The top part of Beihei Park near the Bell Tower and the Drum Tower is rickshaw city with hundreds of rickshaw drivers offering to pedal you round the nearby hutongs (known as Beijing’s Hutongs). Although pedal-power is authentic, I think we got a much better insight into traditional hutongs yesterday, when we were south of Tiananmen Square.

In the southern part of Beihei Park, you can feast your eyes on more temples and watch people having dancing or exercise sessions, or practising Tai Chi. The Chinese seem to love nothing more than being outside in the fresh air.

From Beihei Park, we went into nearby Jingshan Park (also known as Coal Hill Park), where you can climb to five temples on top of the hill, which give you the most spectacular views of the city.

From the highest temple, you can see from the Forbidden City just below the park right across the modern city and to the mountains beyond.

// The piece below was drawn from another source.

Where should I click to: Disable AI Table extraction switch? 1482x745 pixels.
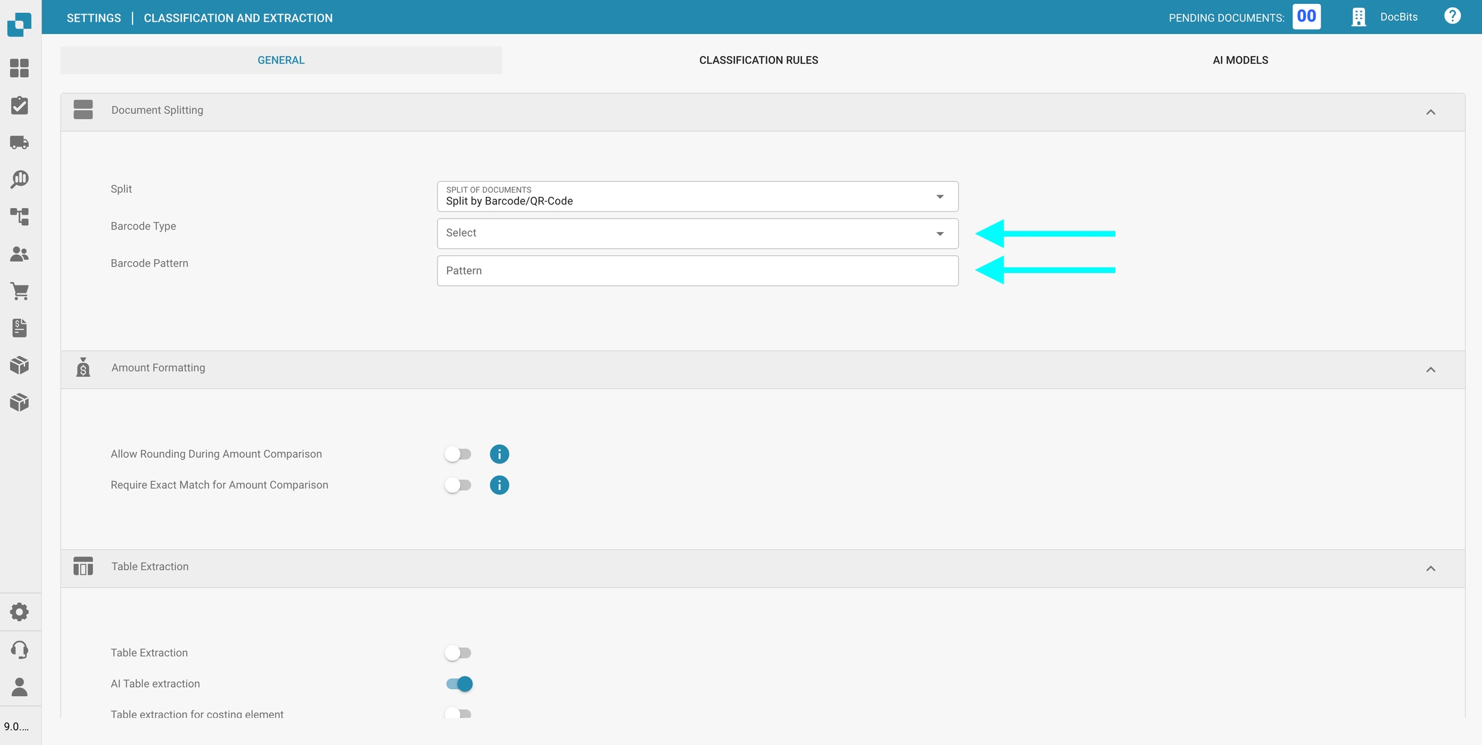(459, 684)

Anything within the second ring road is the old city, while the third, fourth, fifth and sixth ring roads are all in the new city.

Afterwards, we returned to the hotel for a brief rest, before venturing down to Donghuamen Night Market for some street food. In this famous market, the licensed traders cook a wide range of food and it is a classic place for a young Beijing lad to bring his girlfriend for a night out to shock her with his gastronomic bravery by eating scorpions, crickets, grilled snakeskins and other unusual treats on offer.

I couldn’t face the fried scorpions and instead feasted on squid, chicken pancake, fried dumplings and a strange greenish juice with dipping doughnuts, which may have been bamboo juice and was very refreshing.

Whilst eating, I noticed a painfully thin young man in the shadows on the edge of the night market. After a while, I realised he was reaching into the bins in search of scraps to eat. His look was unforgettable when he realised I was watching him...

Someone tried to hand him some yuan, but he turned away, too proud to accept charity...

It is a sad thing to see someone starving in a city so buoyant after the Olympics, when everyone’s mind is full of the closing ceremony and every English person is clapped on the back by Chinese people saying: “Good luck, Britain”, and “London 2012, it’s your Olympics next.”